The data:
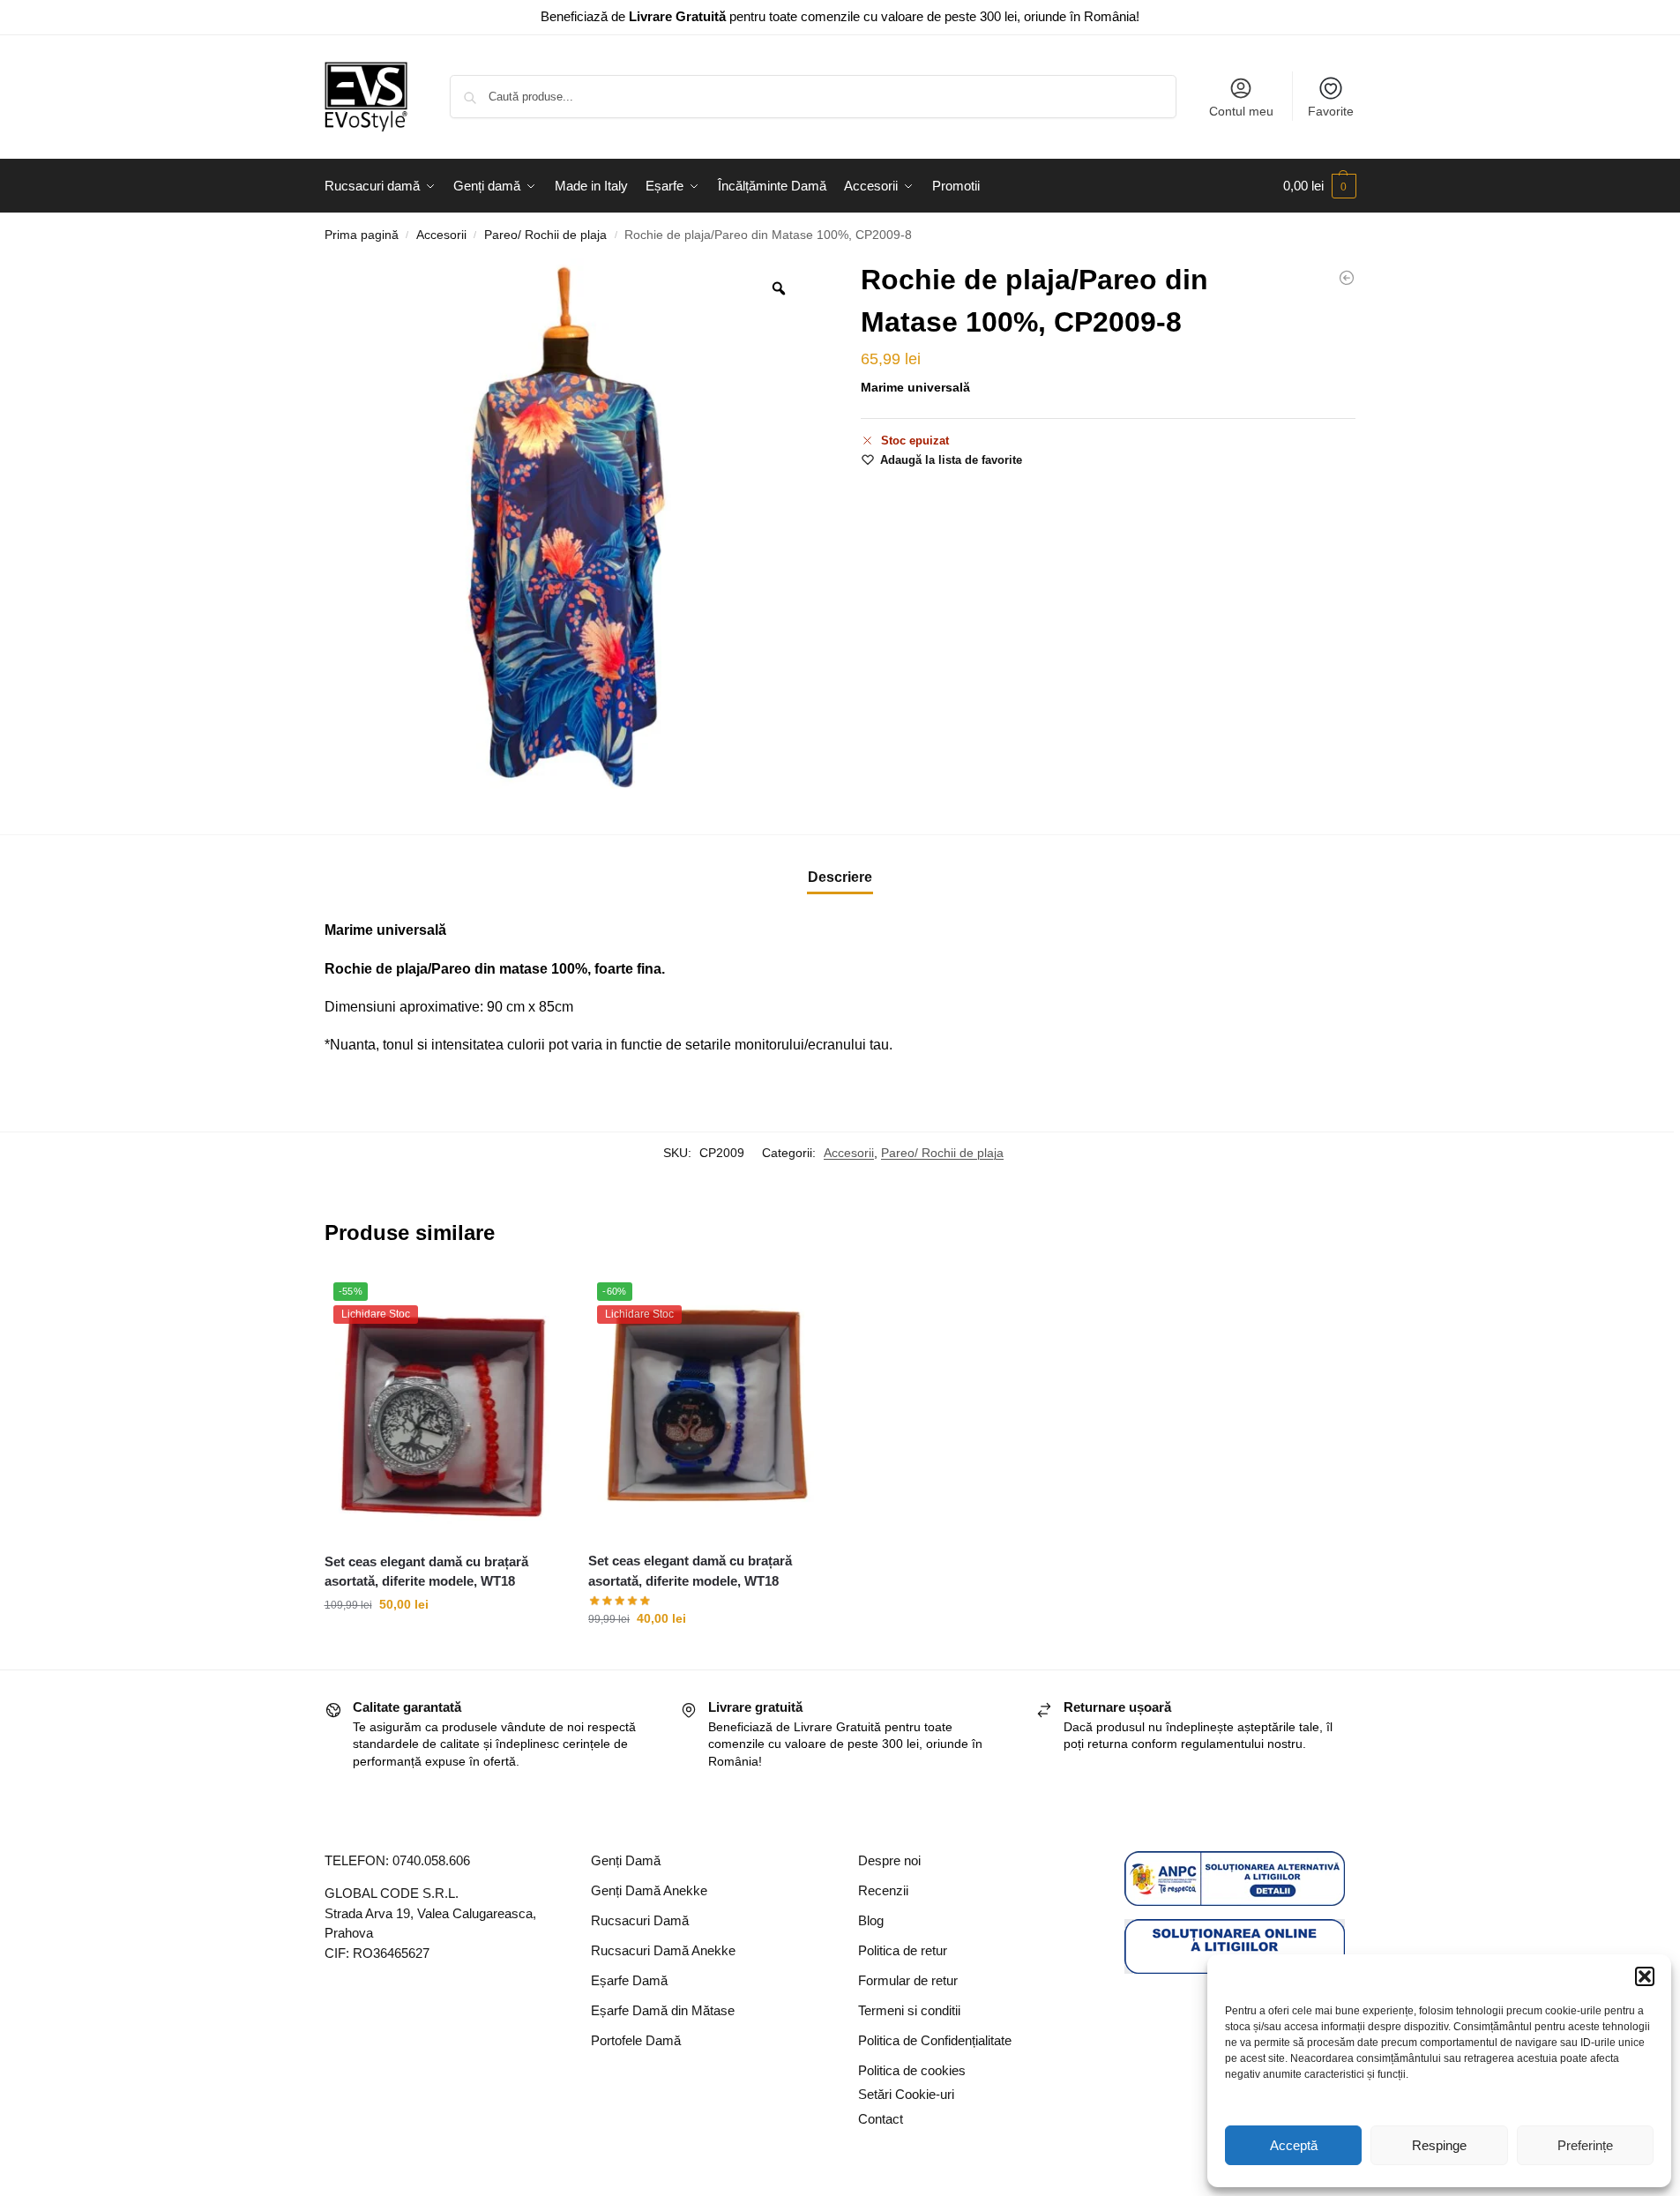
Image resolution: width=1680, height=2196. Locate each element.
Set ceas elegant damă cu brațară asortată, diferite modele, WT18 (426, 1571)
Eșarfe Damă (629, 1980)
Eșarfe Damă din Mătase (663, 2010)
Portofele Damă (636, 2040)
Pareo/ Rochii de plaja (545, 235)
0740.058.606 (431, 1860)
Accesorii (441, 235)
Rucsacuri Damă (640, 1920)
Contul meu (1241, 111)
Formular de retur (908, 1980)
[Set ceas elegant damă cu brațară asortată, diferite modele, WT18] (1346, 278)
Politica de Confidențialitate (935, 2040)
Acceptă (1294, 2145)
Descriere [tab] (840, 877)
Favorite (1331, 111)
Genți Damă (626, 1860)
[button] (1645, 1976)
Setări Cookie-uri (906, 2094)
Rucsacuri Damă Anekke (663, 1950)
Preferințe (1585, 2145)
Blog (871, 1920)
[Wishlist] (535, 1300)
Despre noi (889, 1860)
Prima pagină (362, 235)
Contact (880, 2118)
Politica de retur (902, 1950)
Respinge (1439, 2145)
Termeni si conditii (909, 2010)
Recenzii (883, 1890)
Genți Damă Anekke (649, 1890)
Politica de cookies (912, 2070)
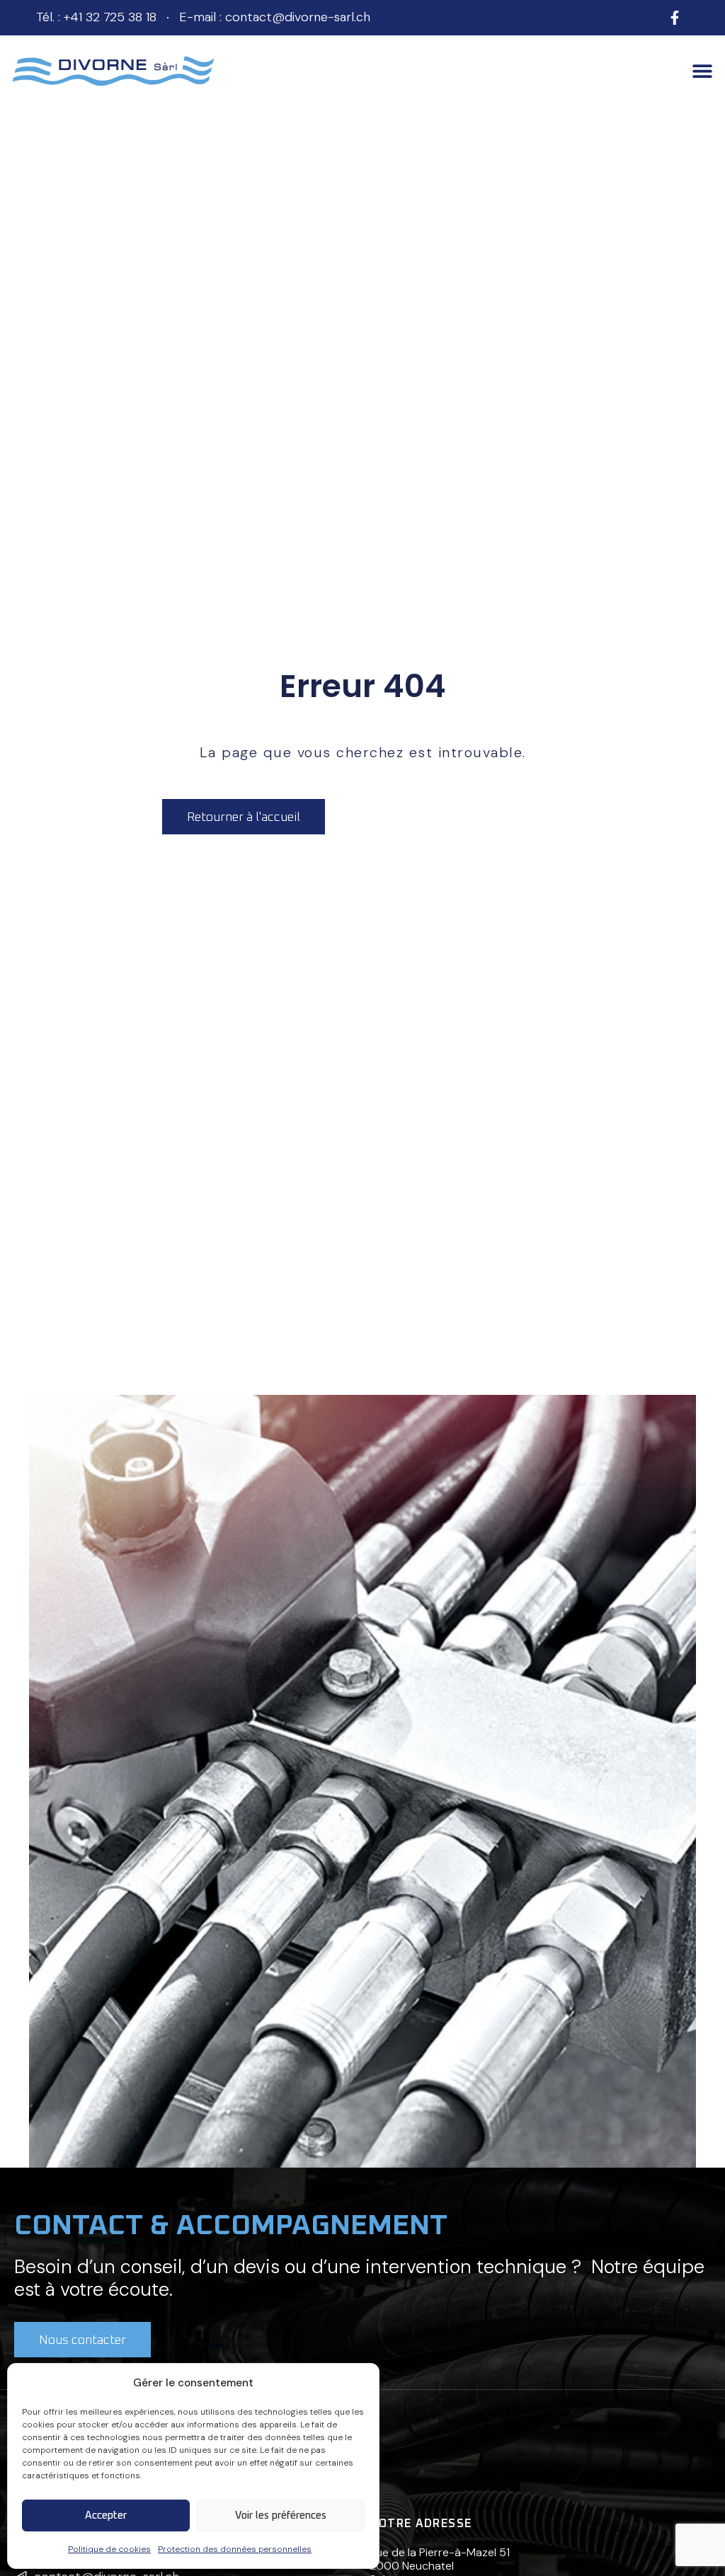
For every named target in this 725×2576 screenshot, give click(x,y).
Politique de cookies (109, 2549)
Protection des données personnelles (235, 2549)
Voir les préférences (280, 2515)
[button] (702, 71)
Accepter (106, 2515)
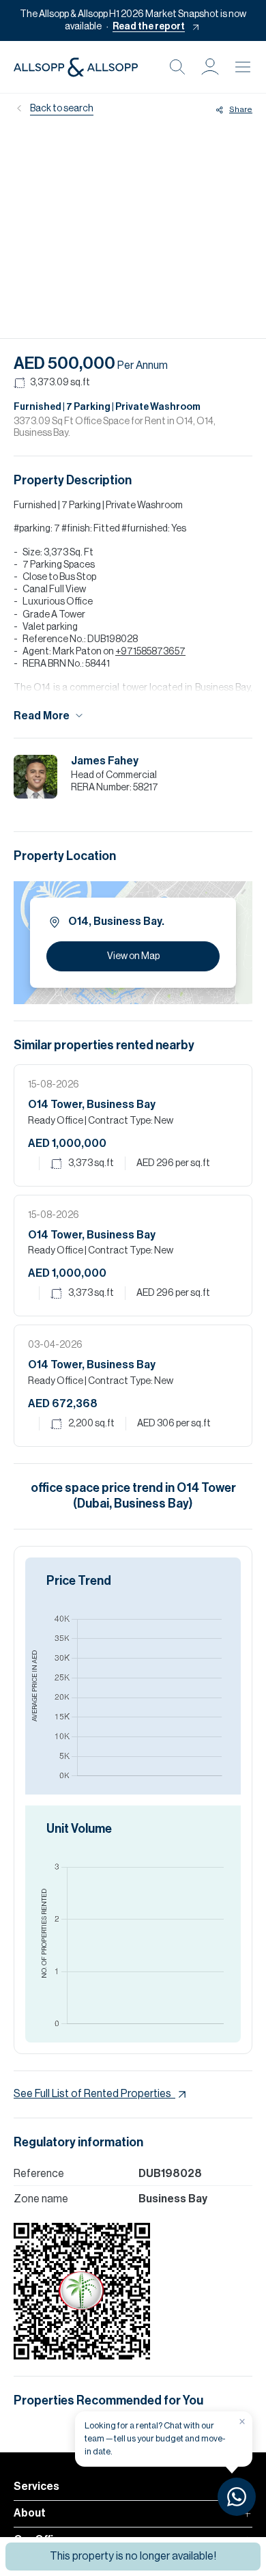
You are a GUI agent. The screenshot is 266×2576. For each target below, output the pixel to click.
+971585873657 (150, 651)
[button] (210, 67)
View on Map (133, 956)
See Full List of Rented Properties (92, 2093)
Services (36, 2486)
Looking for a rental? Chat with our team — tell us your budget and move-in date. (155, 2438)
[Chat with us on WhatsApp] (237, 2497)
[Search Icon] (177, 67)
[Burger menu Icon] (242, 67)
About (30, 2513)
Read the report (149, 26)
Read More (42, 715)
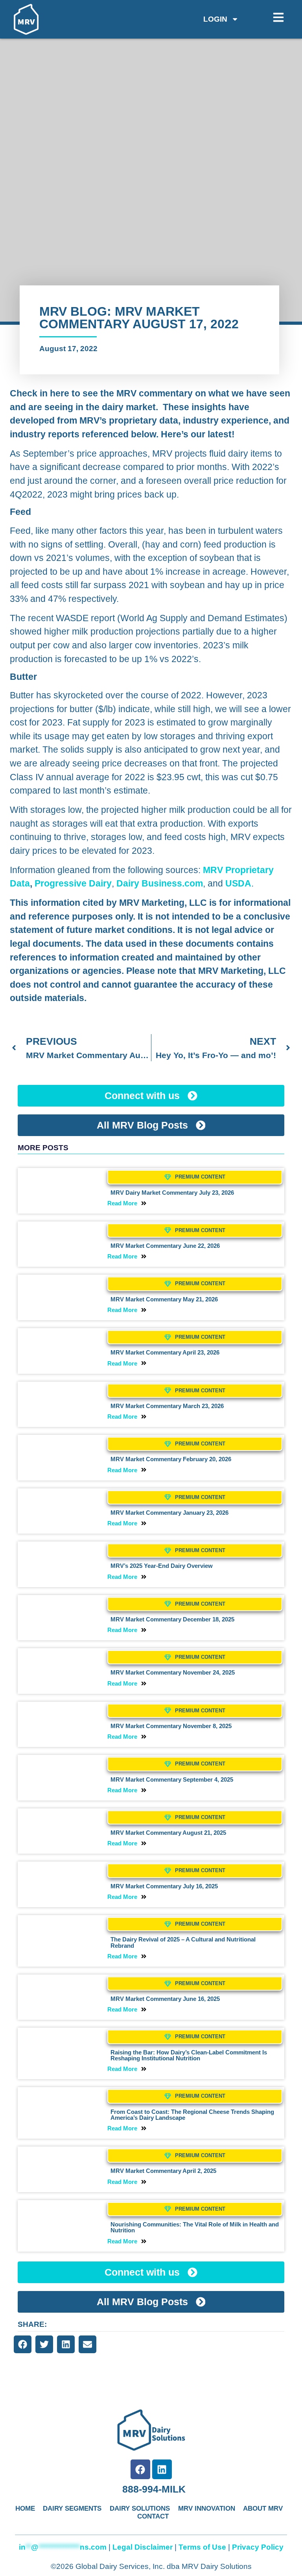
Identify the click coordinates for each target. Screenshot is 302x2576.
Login (215, 19)
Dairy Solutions (140, 2508)
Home (25, 2508)
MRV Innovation (206, 2508)
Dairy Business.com (159, 883)
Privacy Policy (258, 2547)
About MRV (263, 2508)
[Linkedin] (162, 2469)
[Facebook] (140, 2469)
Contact (153, 2516)
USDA (238, 883)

To do: Output each line above exactly as it stands, omitting the pictures.

Reply to the exercise:
Image resolution: width=1680, height=2196. Locate each element.
Set ceas elegant damă cu brațară asortată, diferite modele, WT18 (426, 1571)
Eșarfe Damă (629, 1980)
Eșarfe Damă din Mătase (663, 2010)
Portofele Damă (636, 2040)
Pareo/ Rochii de plaja (545, 235)
0740.058.606 (431, 1860)
Accesorii (441, 235)
Rucsacuri Damă (640, 1920)
Contul meu (1241, 111)
Formular de retur (908, 1980)
[Set ceas elegant damă cu brațară asortată, diferite modele, WT18] (1346, 278)
Politica de Confidențialitate (935, 2040)
Acceptă (1294, 2145)
Descriere [tab] (840, 877)
Favorite (1331, 111)
Genți Damă (626, 1860)
[button] (1645, 1976)
Setări Cookie-uri (906, 2094)
Rucsacuri Damă Anekke (663, 1950)
Preferințe (1585, 2145)
Blog (871, 1920)
[Wishlist] (535, 1300)
Despre noi (889, 1860)
Prima pagină (362, 235)
Contact (880, 2118)
Politica de retur (902, 1950)
Respinge (1439, 2145)
Termeni si conditii (909, 2010)
Recenzii (883, 1890)
Genți Damă Anekke (649, 1890)
Politica de cookies (912, 2070)
For every named target in this 725×2576 screenshot, give click(x,y).
Politique de cookies (109, 2549)
Protection des données personnelles (235, 2549)
Voir les préférences (280, 2515)
[button] (702, 71)
Accepter (106, 2515)
You are a GUI agent. The screenshot is 266×2576. For each target below, output the pixel to click.
+971585873657 (150, 651)
[button] (210, 67)
View on Map (133, 956)
See Full List of Rented Properties (92, 2093)
Services (36, 2486)
Looking for a rental? Chat with our team — tell us your budget and move-in date. (155, 2438)
[Chat with us on WhatsApp] (237, 2497)
[Search Icon] (177, 67)
[Burger menu Icon] (242, 67)
About (30, 2513)
Read the report (149, 26)
Read More (42, 715)
Identify the click coordinates for each target. Screenshot is 302x2576.
Login (215, 19)
Dairy Solutions (140, 2508)
Home (25, 2508)
MRV Innovation (206, 2508)
Dairy Business.com (159, 883)
Privacy Policy (258, 2547)
About MRV (263, 2508)
[Linkedin] (162, 2469)
[Facebook] (140, 2469)
Contact (153, 2516)
USDA (238, 883)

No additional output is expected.